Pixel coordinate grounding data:

*** Block opens ***

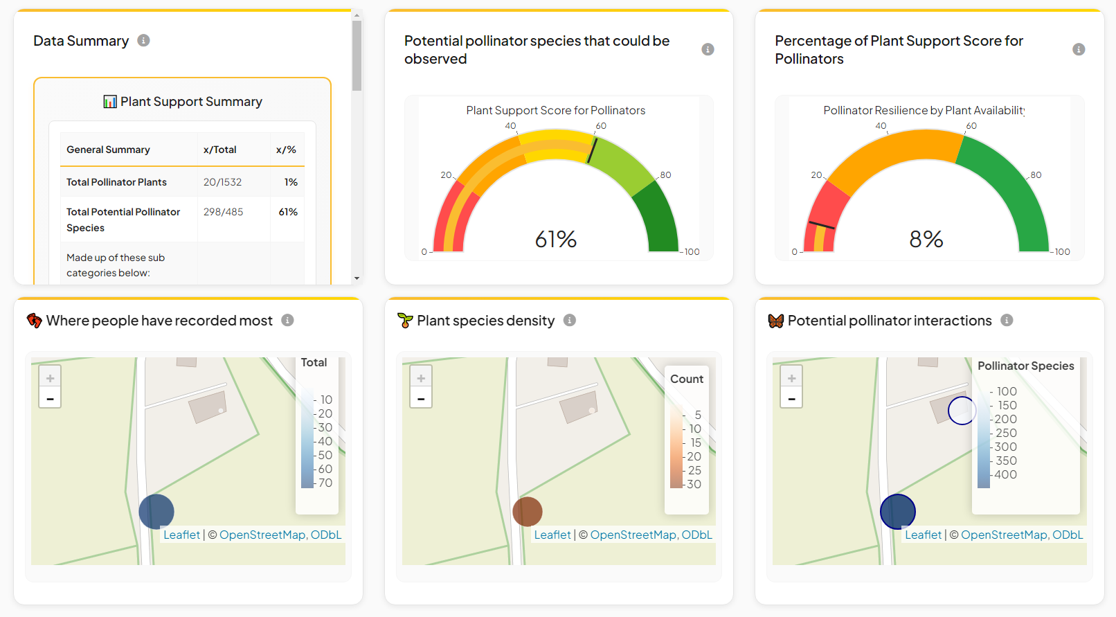Zoom in on Plant species density map

tap(421, 377)
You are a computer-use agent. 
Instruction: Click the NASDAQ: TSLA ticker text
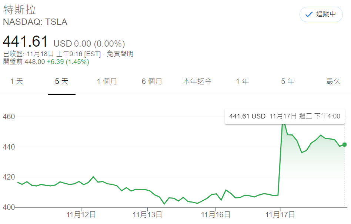(x=35, y=22)
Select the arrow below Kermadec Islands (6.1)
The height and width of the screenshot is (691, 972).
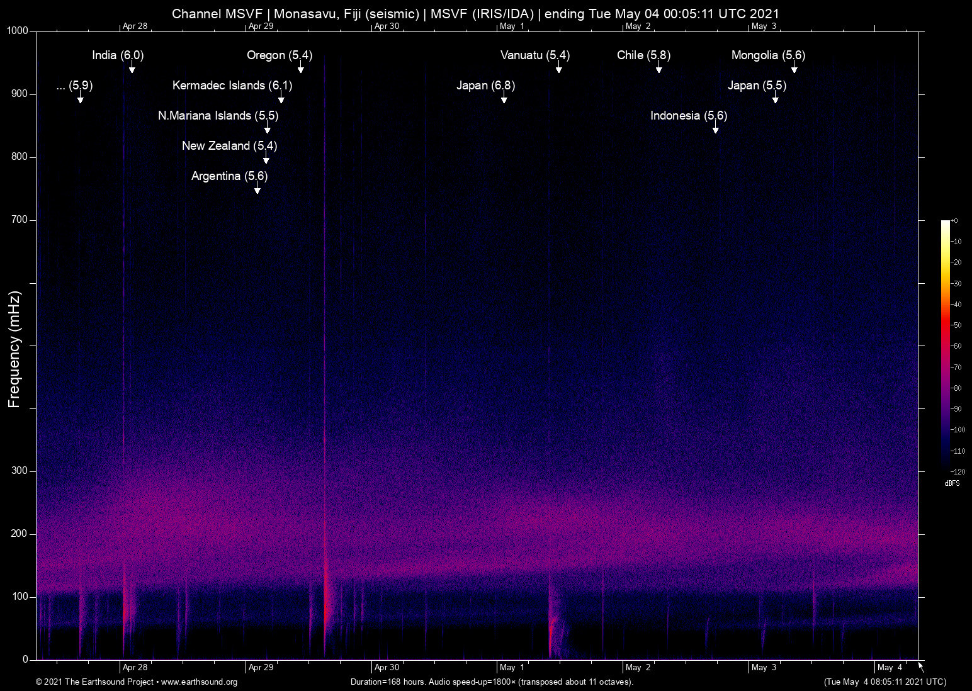pos(281,99)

*** Block closes ***

Produce an exact copy of the lines from the line with "You are a computer-use agent." through the last line of the data above, both ends included. No pictures belong in it.

You are a computer-use agent. 
Instruction: Click the NASDAQ: TSLA ticker text
(x=35, y=22)
Select the arrow below Kermadec Islands (6.1)
The height and width of the screenshot is (691, 972).
pos(281,99)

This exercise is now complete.